THE FLAMIN’ GROOVIES-Still Shakin (Buddah)::You hadda be there. Ask Richard Meltzer or John Zacherly (the original “cool ghoul”), they were there. Randy Newman & Lillian Roxon dropped by too, also Dr. Ross (the harmonica boss) and Lenny Kaye. Maybe they were all just in town to see Pink Flamingoes, which was being sneaked nightly at the Elgin. I’m pretty sure though that these guys had something then, but now Roy Loney’s left the group and it just ain’t the same. Side one relives those glory days and side two is unreleased live recordings.

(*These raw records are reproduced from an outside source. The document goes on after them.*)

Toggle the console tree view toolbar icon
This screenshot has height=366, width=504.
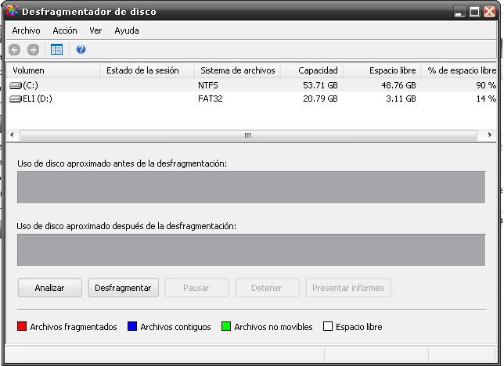(56, 50)
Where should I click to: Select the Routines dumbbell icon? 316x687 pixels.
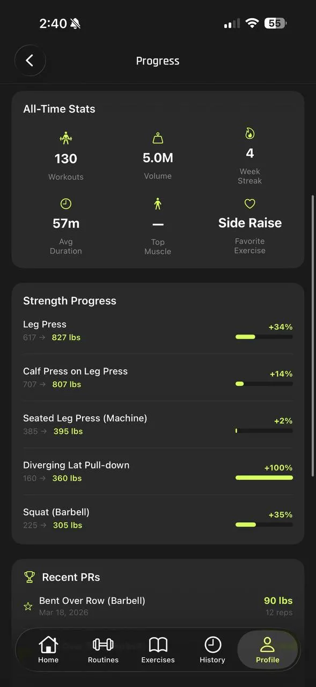coord(103,646)
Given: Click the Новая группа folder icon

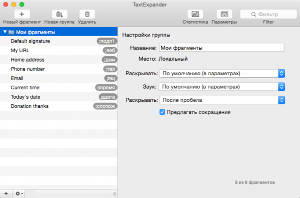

You could do a lot worse. Chickaboom, chicka-boom. T.M.P.

ROUGH DIAMOND, DIAMOND REO, MIGHTY DIAMONDS, ANGEL, DIRTY ANGELS, DIRTY TRICK, CHEAP TRICK (Assorted labels)::Welcome to today’s feature —Robert Quine, Chris Stein, Chriss Copping, Chris Spedding, Noel Redding, Helen Reddy, Reddy Teddy, and Art, the wonder arp, in Ya Can’t Tell the Players from the Spectators Without a Scorecard. But first, friends, having problems with your amps? Well, come to Tube City... B.A.

RAMONES—Sheena is a Punk Rocker/I Don’t Care (Sire 45)::My god, an AM anthem. Here I was, siftin’ my brainpan for the reason the Ramones ain’t really levelled the universe yet and, just when I’s reached the conclusion that their real market was the tots, this thing showed up. Backup vocals, tambourines, great production, da woiks. A crystal perfect, happy song about the genre itself. And the flip, spiritual offspring of Alice’s“School’s Out” (Joey shrugging “I don’t care about that girl/I don’t care about these words/I don’t care...”) is one minute and thirty-eight seconds of bliss. Buy it, and help change the course of history. B.A.

AMERICAN TEARS—Powerhouse (Columbia):: Their third album? Never heard the first two, but any band that sounds like American Band Grand Funk crossed with Vanilla Fudge (early Fudge at that these vibrato falsetto harmonies smack of Long Island on Romilar, 1968) will hold my ever-shrinking attention span for a few songs. “Slow Train” is the best Foghat song that band has never done (“In the blue caboose, we turned our love loose”). Score one for progressive regressives. B.A.

PAUL JABARA—Shut Out (Casablanca):: The title cut, “Shut Out/Heaven is a Disco” is a longish medley with a non seq. plot about going to a disco without yer l.D. and being barred from entry. Paul’s seven friends cannot control their dancin’ feet, so they go in and he goes home. “To get off my bummer/I played Donna Summer,” recounts Jabara, and suddenly Donna Summer shows up singing “Oh, Paul,” to the tune of “Love To Love You, Baby.” After Paul and Donna duet a bit, some girl shows up with a questionnaire and Jabara answers all questions with lines from the songs on side two (Dickey Goodman meets Neil Bogart) and then we all end up in disco heaven: “Heaven is a disco/God is the D.J./The angels are the waiters/And there’s nothing to pay.” I swear I haven’t made this up. B.A.